> EXERCISE DETAILS: Reproduce each record exactly, leaving out no line.

[DATA SHOWN — start]

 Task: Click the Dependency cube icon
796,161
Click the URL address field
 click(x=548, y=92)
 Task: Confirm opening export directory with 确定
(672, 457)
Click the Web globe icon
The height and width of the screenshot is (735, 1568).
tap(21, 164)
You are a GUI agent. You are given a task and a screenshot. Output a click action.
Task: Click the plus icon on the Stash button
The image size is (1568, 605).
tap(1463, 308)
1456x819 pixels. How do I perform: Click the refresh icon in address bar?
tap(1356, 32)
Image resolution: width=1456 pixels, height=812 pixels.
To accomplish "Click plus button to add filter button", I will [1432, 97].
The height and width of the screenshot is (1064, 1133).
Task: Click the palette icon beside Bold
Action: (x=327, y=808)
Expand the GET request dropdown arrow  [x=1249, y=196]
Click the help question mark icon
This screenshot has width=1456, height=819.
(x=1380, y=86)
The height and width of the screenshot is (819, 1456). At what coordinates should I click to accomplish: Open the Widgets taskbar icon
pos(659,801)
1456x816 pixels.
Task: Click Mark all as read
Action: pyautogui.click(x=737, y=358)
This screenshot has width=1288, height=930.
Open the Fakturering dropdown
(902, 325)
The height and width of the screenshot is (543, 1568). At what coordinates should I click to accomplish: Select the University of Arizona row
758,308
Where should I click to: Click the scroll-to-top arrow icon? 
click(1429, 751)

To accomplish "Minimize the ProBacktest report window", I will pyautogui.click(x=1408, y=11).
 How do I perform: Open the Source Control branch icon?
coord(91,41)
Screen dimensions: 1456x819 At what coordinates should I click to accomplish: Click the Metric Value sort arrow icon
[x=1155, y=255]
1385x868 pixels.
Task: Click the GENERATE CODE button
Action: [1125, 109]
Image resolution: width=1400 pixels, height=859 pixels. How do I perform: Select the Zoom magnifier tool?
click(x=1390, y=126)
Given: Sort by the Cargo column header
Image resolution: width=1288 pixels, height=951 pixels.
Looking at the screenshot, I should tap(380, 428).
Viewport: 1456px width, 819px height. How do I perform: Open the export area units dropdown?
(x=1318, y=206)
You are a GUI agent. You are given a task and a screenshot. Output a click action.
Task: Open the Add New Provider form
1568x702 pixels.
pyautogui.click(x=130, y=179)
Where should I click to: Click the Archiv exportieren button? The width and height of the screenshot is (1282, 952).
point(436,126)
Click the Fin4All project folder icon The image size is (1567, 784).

[DATA SHOWN — finish]

> RESULT OF THIS TASK:
 Task: Click the Dependency cube icon
796,161
Click the URL address field
 click(x=548, y=92)
 Task: Confirm opening export directory with 确定
(672, 457)
Click the Web globe icon
The height and width of the screenshot is (735, 1568).
tap(21, 164)
You are a GUI agent. You are given a task and a screenshot. Output a click action.
Task: Click the plus icon on the Stash button
The image size is (1568, 605).
tap(1463, 308)
1456x819 pixels. How do I perform: Click the refresh icon in address bar?
tap(1356, 32)
Image resolution: width=1456 pixels, height=812 pixels.
To accomplish "Click plus button to add filter button", I will [1432, 97].
The height and width of the screenshot is (1064, 1133).
Task: Click the palette icon beside Bold
Action: (x=327, y=808)
Expand the GET request dropdown arrow  [x=1249, y=196]
Click the help question mark icon
This screenshot has width=1456, height=819.
(x=1380, y=86)
The height and width of the screenshot is (819, 1456). At what coordinates should I click to accomplish: Open the Widgets taskbar icon
pos(659,801)
1456x816 pixels.
Task: Click Mark all as read
Action: pyautogui.click(x=737, y=358)
This screenshot has width=1288, height=930.
Open the Fakturering dropdown
(902, 325)
The height and width of the screenshot is (543, 1568). At what coordinates should I click to accomplish: Select the University of Arizona row
758,308
Where should I click to: Click the scroll-to-top arrow icon? 
click(1429, 751)

To accomplish "Minimize the ProBacktest report window", I will pyautogui.click(x=1408, y=11).
 How do I perform: Open the Source Control branch icon?
coord(91,41)
Screen dimensions: 1456x819 At what coordinates should I click to accomplish: Click the Metric Value sort arrow icon
[x=1155, y=255]
1385x868 pixels.
Task: Click the GENERATE CODE button
Action: [1125, 109]
Image resolution: width=1400 pixels, height=859 pixels. How do I perform: Select the Zoom magnifier tool?
click(x=1390, y=126)
Given: Sort by the Cargo column header
Image resolution: width=1288 pixels, height=951 pixels.
Looking at the screenshot, I should tap(380, 428).
Viewport: 1456px width, 819px height. How do I perform: Open the export area units dropdown?
(x=1318, y=206)
You are a GUI agent. You are given a task and a screenshot. Output a click action.
Task: Open the Add New Provider form
1568x702 pixels.
pyautogui.click(x=130, y=179)
Where should I click to: Click the Archiv exportieren button? The width and height of the screenshot is (1282, 952).
point(436,126)
Click the Fin4All project folder icon The image size is (1567, 784).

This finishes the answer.